A través de un testamento, los padres pueden establecer cómo distribuir su herencia entre sus hijos tras su fallecimiento. Además, el testamento también permite determinar una protección adicional en caso de que alguno de los hijos tenga reconocida una discapacidad.
Protección en la herencia para hijos con discapacidad
En primer lugar, es necesario aclarar que la herencia se divide en tres partes: tercio de la legítima, tercio de mejora y tercio de libre disposición. Esta distribución está marcada en la legislación del Código Civil español.
La parte de la legítima se reparte de manera proporcional entre todos los herederos forzosos. Es decir, si el testador tiene tres hijos, cada uno recibe la misma parte por el tercio de la legítima, aunque uno de estos hijos tenga reconocida una discapacidad.
En el tercio de mejora, por su parte, el testador tiene la posibilidad de beneficiar a uno de los herederos forzosos con respecto a otros. Así, en el tercio de mejora ya es posible establecer una asignación mayor para un hijo con discapacidad, siempre que así lo considere la persona testadora.
Finalmente, la última parte de la herencia es el tercio de libre disposición. Esta parte de la herencia se puede asignar a quien desee el testador. Es otra de las partes que permite una mayor protección para un descendiente con discapacidad.
Sin embargo, es preciso hacer mención a la modificación del artículo 808 de la Ley 8/2021. Esta variación se centra principalmente en la protección en la herencia para un hijo con discapacidad. Se trata de algo que deben conocer en profundidad los testadores.
Marta Moraleja, abogada del bufete ‘Mas y Calvet’ explica que «existiendo de por medio un hijo con discapacidad, es posible dejarle la totalidad de la herencia, incluso de la parte correspondiente a la legítima que por Ley correspondería también a sus otros hijos, lo que supone de hecho una ‘desheredación tácita’ de carácter temporal».
Para que pueda llevarse a cabo la ‘desheredación tácita’ y dejar la herencia en totalidad al hijo con discapacidad, es obligatorio fijar una sustitución fideicomisaria de residuo. En este caso, el hermano con discapacidad dispone de la totalidad de la herencia, a la que podrán acceder el resto de herederos tras el fallecimiento de éste.

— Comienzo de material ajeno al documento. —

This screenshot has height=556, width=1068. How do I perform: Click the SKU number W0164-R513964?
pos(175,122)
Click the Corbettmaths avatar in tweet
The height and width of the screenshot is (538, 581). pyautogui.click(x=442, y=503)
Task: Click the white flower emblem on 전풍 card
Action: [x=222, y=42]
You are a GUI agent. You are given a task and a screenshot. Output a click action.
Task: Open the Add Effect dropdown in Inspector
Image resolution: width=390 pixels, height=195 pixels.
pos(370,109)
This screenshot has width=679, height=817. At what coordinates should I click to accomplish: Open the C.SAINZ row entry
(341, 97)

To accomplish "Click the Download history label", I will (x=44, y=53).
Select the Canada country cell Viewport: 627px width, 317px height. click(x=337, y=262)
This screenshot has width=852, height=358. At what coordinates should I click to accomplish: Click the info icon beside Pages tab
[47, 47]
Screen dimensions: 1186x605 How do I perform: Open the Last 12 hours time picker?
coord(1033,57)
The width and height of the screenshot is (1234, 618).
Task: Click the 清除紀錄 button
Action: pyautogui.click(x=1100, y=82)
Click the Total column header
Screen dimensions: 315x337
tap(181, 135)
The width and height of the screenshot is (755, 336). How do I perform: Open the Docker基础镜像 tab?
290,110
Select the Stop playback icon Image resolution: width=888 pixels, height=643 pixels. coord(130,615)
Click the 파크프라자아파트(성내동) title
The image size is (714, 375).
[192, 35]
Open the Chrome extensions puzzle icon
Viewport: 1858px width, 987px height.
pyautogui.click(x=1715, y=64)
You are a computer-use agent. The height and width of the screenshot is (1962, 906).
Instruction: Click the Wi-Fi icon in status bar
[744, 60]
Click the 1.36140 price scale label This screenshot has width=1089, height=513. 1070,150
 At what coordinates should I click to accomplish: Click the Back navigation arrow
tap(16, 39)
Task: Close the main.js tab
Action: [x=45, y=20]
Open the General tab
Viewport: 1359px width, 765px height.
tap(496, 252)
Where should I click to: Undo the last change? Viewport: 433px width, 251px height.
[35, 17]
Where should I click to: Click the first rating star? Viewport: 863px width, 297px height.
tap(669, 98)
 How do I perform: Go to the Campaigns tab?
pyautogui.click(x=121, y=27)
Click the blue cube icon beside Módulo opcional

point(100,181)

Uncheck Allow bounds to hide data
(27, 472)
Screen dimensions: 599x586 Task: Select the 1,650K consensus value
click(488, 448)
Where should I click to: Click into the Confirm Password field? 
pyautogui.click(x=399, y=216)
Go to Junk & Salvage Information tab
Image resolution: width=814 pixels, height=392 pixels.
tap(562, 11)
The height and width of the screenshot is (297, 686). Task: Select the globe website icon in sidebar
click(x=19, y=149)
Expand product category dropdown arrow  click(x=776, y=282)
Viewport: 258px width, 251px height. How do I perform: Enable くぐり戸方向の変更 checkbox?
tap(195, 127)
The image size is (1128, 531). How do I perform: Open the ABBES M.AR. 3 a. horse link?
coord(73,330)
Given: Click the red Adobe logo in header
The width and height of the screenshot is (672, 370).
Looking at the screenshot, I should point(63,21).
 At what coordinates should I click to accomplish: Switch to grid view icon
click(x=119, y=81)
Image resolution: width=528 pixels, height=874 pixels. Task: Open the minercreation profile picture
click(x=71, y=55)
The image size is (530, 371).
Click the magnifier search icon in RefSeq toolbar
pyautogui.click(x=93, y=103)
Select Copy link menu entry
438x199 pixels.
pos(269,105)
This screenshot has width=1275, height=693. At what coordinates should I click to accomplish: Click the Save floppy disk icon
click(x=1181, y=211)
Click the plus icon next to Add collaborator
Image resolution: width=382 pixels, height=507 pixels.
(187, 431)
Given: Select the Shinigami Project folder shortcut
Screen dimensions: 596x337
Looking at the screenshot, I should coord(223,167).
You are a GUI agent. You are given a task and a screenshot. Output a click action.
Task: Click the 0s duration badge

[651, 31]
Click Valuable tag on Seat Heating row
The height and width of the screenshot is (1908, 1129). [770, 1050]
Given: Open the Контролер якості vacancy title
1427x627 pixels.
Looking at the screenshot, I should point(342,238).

Un doble objetivo de protección
Cuando existe un hijo con discapacidad, el testador ya no tiene la obligación de respetar el tercio de la legítima, pudiendo dejar la totalidad de la herencia al hijo con discapacidad. Todo ello, bajo la sustitución fideicomisaria de residuo.
Los abogados de ‘Mas y Calvert’ aclaran que «el resto de los coherederos forzosos, o sus descendientes, una vez fallezca el hermano con discapacidad (fiduciario), recibirán una parte indeterminada de la herencia, dependiendo del uso que el fiduciario haya hecho de los bienes».
El objetivo de esta legislación es que el progenitor pueda otorgar una protección económica mayor para un hijo con discapacidad. En la mayoría de casos, las personas con discapacidad requieren de un gasto económico considerable para sus necesidades básicas del día a día.
Por tanto, la figura de sustitución fideicomisaria establece una seguridad económica para el hijo con discapacidad y no excluye definitivamente al resto de descendientes en la herencia. Esa es la esencia de esta normativa.
Del mismo modo, a través del testamento, el testador tiene la posibilidad de nombrar a un tutor o administrador para que se encargue de administrar los bienes que recibe su hijo con discapacidad en la correspondiente herencia.